Don’t rush through transitions
The transitions of a triathlon race—shifting from the swim to the bike or the bike to the run in a designated area—can often be the hardest part of a triathlon for first-timers. Not only can the designated area be incredibly hectic, with athletes rushing about, trying to swap out gear, but it’s also very hard to mimic that environment outside of a race, making it difficult for newbies to prepare for.
So the most important thing? Make sure you organize your station before the start of the race and don’t panic throughout the entire process of shifting sports.
“The key for the transition area is to make sure that you have it all set up the right way,” Isaly says. “You want to make sure you have everything you need for the bike in one area, and then when you come back to drop the bike, you have your running shoes, a hat and sunglasses right there besides your cycle stuff.”
Additionally, Isaly mentions that one of the biggest mistakes a triathlete can make is coming out of the transition area full-throttle. Instead, athletes should aim to allow their body to transition sports at a gradual pace, eventually working up to full capacity.

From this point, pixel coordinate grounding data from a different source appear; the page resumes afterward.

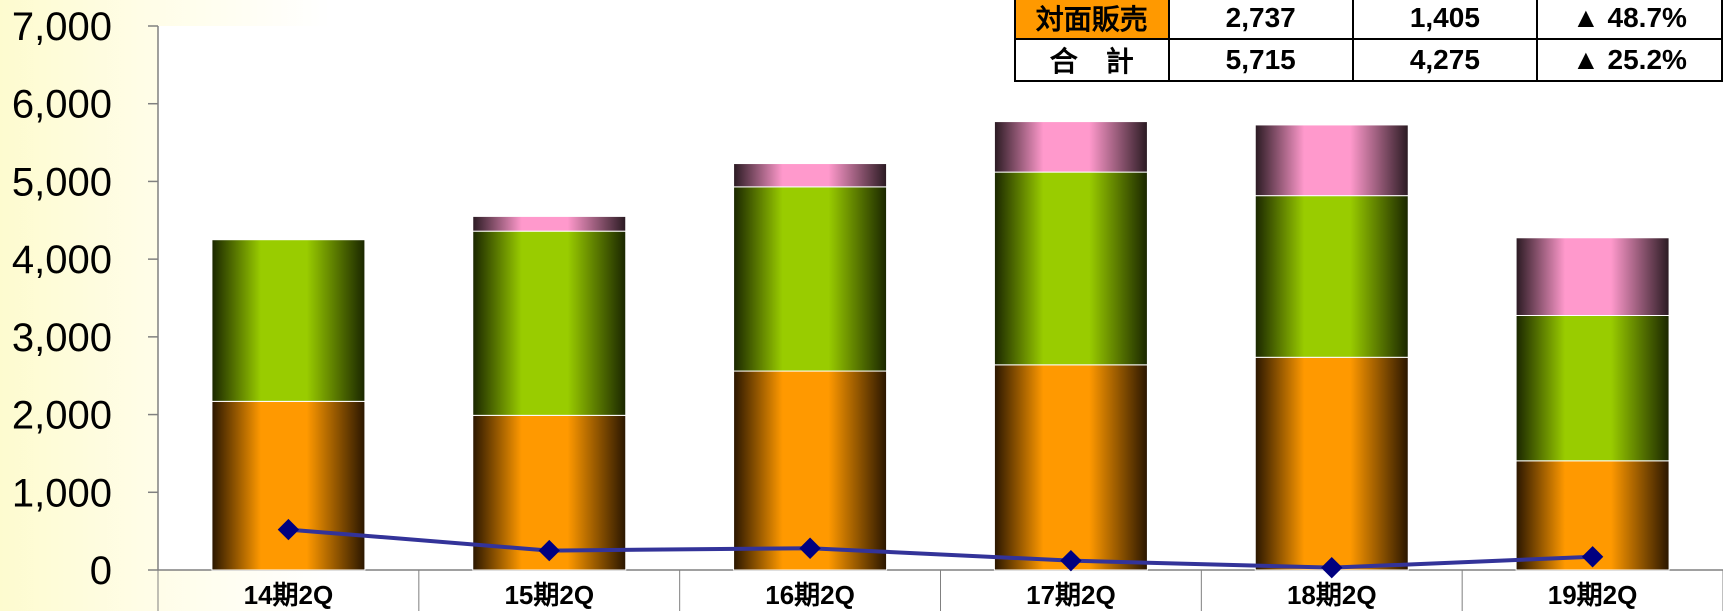 The height and width of the screenshot is (611, 1723). I want to click on y-tick-label: 2,000, so click(62, 416).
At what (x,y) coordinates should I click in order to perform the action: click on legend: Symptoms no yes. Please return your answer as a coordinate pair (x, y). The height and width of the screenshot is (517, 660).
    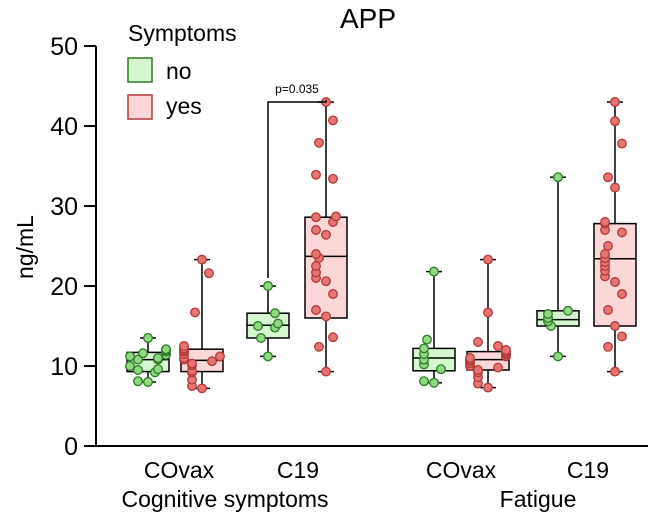
    Looking at the image, I should click on (182, 70).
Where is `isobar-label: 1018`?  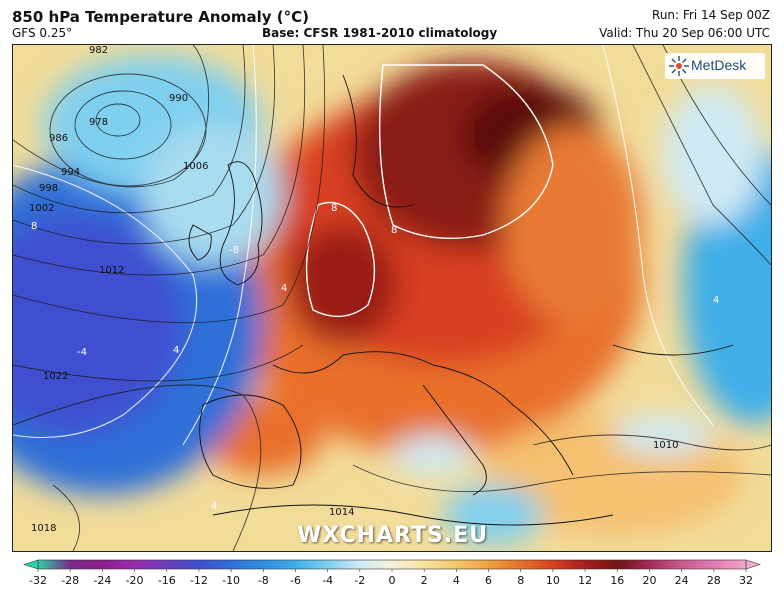
isobar-label: 1018 is located at coordinates (44, 528).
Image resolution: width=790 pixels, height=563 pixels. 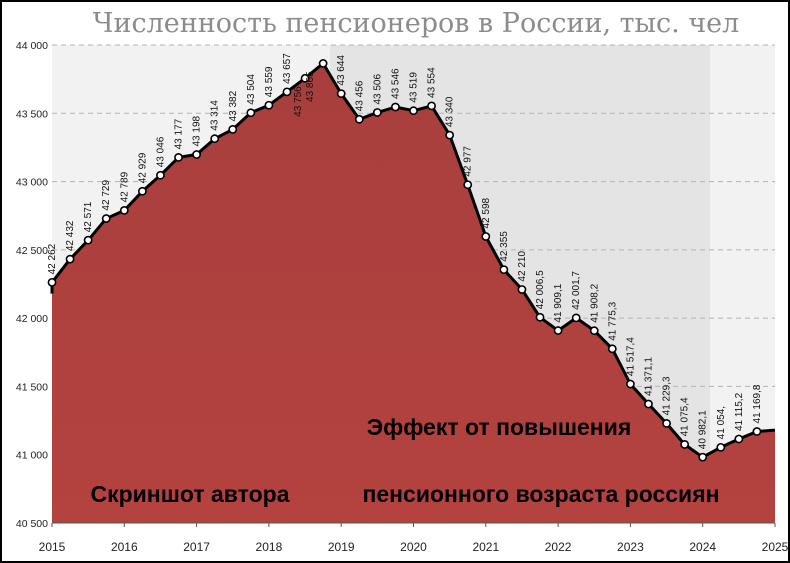 What do you see at coordinates (160, 152) in the screenshot?
I see `data-label: 43 046` at bounding box center [160, 152].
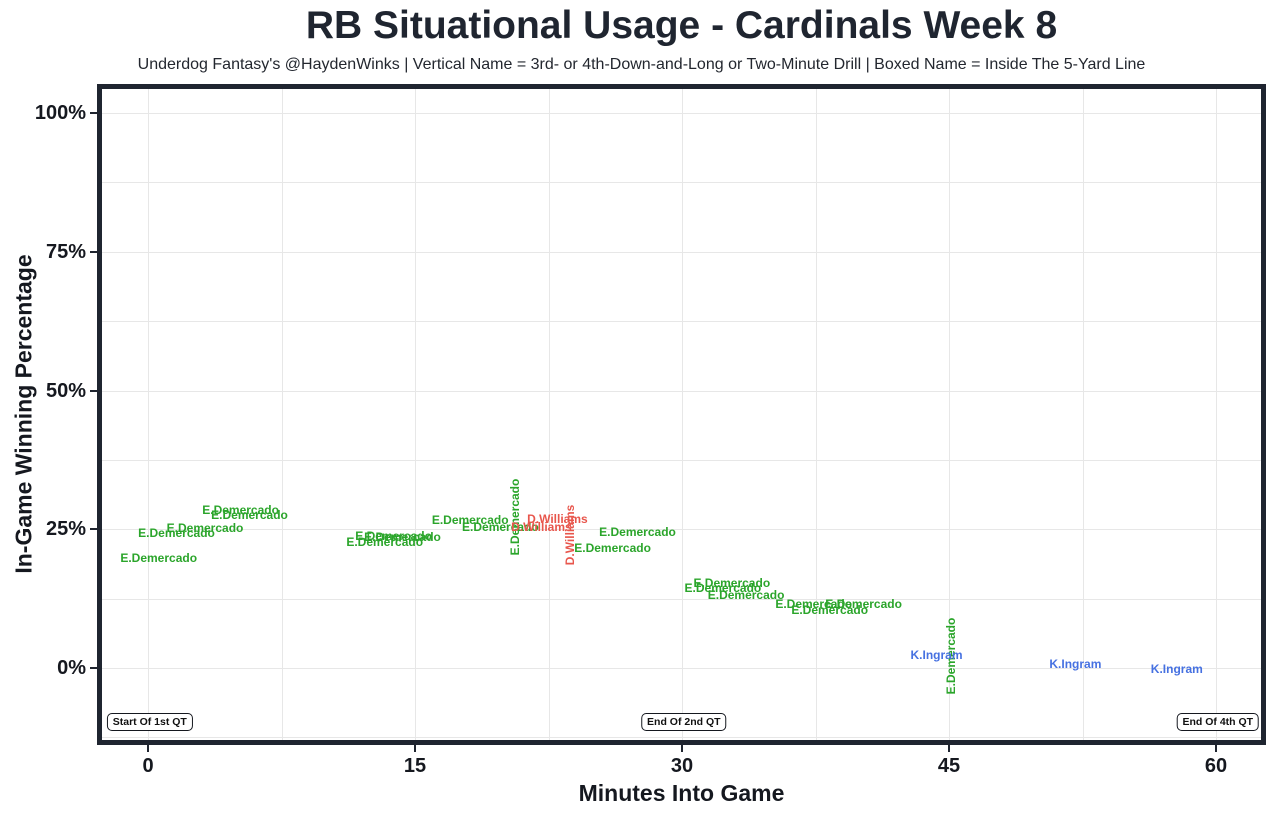 The image size is (1280, 818). What do you see at coordinates (66, 530) in the screenshot?
I see `y-tick-label: 25%` at bounding box center [66, 530].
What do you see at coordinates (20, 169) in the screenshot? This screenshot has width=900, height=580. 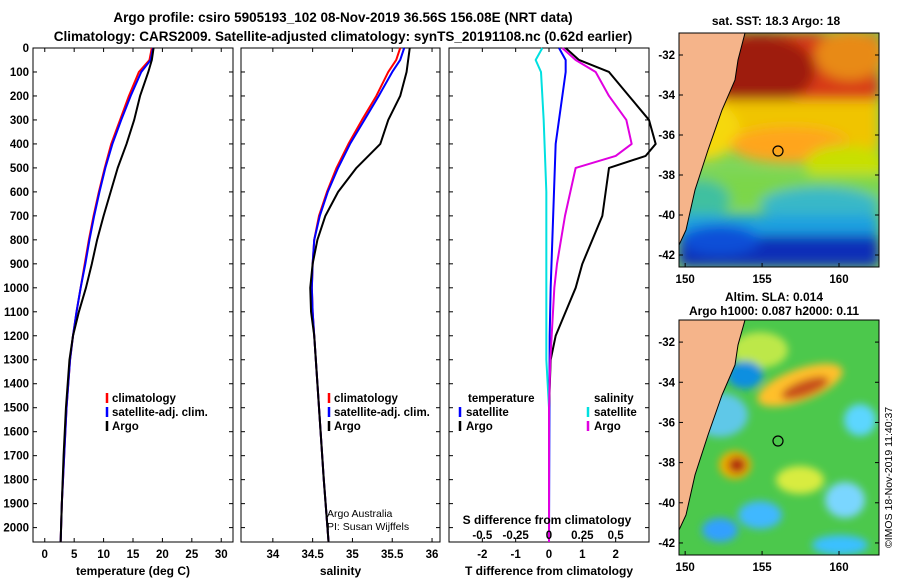 I see `y-tick-label: 500` at bounding box center [20, 169].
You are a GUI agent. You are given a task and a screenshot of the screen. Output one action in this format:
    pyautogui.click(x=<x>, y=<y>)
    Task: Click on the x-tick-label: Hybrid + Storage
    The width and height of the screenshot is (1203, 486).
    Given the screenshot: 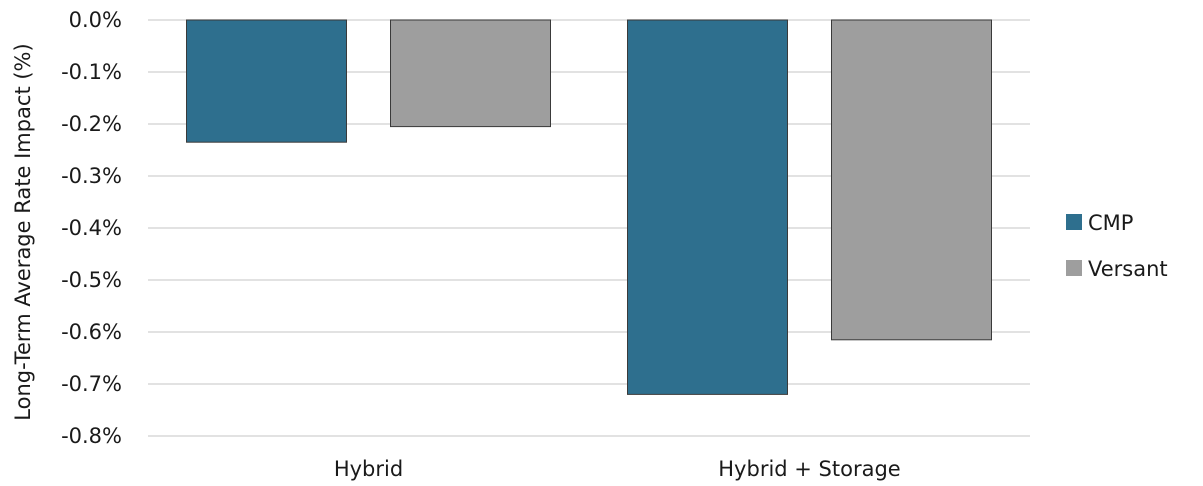 What is the action you would take?
    pyautogui.click(x=809, y=469)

“From a physiological standpoint, your body has just swam 1500 meters, and now you’re going to get on the bike. The swim was mostly upper body, and now you’ve got to get on the bike and transition from swimming to now all legs. Use the first few 100 meters or the first half-mile of the bike, just get into a nice groove. Control your breathing, let your body adapt to working a different way. Once you feel like you can make the transition into riding harder, than you increase the intensity. Just stay calm, cool and collected,” Isaly says.
Embrace the event
Like many athletic events, there are so many factors that can impact how you perform on race day—from the weather or getting a flat tire on the bike to waking up and feeling sluggish or nervous. Ultimately, rolling with the punches (and the tired legs) will keep you happy all the way to the finish line.
“I tell the athletes that I train is as long as you can show up on race day and feel like you gave 100%, and walked away from it making it a great experience, regardless of what happens, whether you set a PR or you get a flat on the bike, it just comes with the race, I think that’s key for embracing it and having a great event and a great experience.”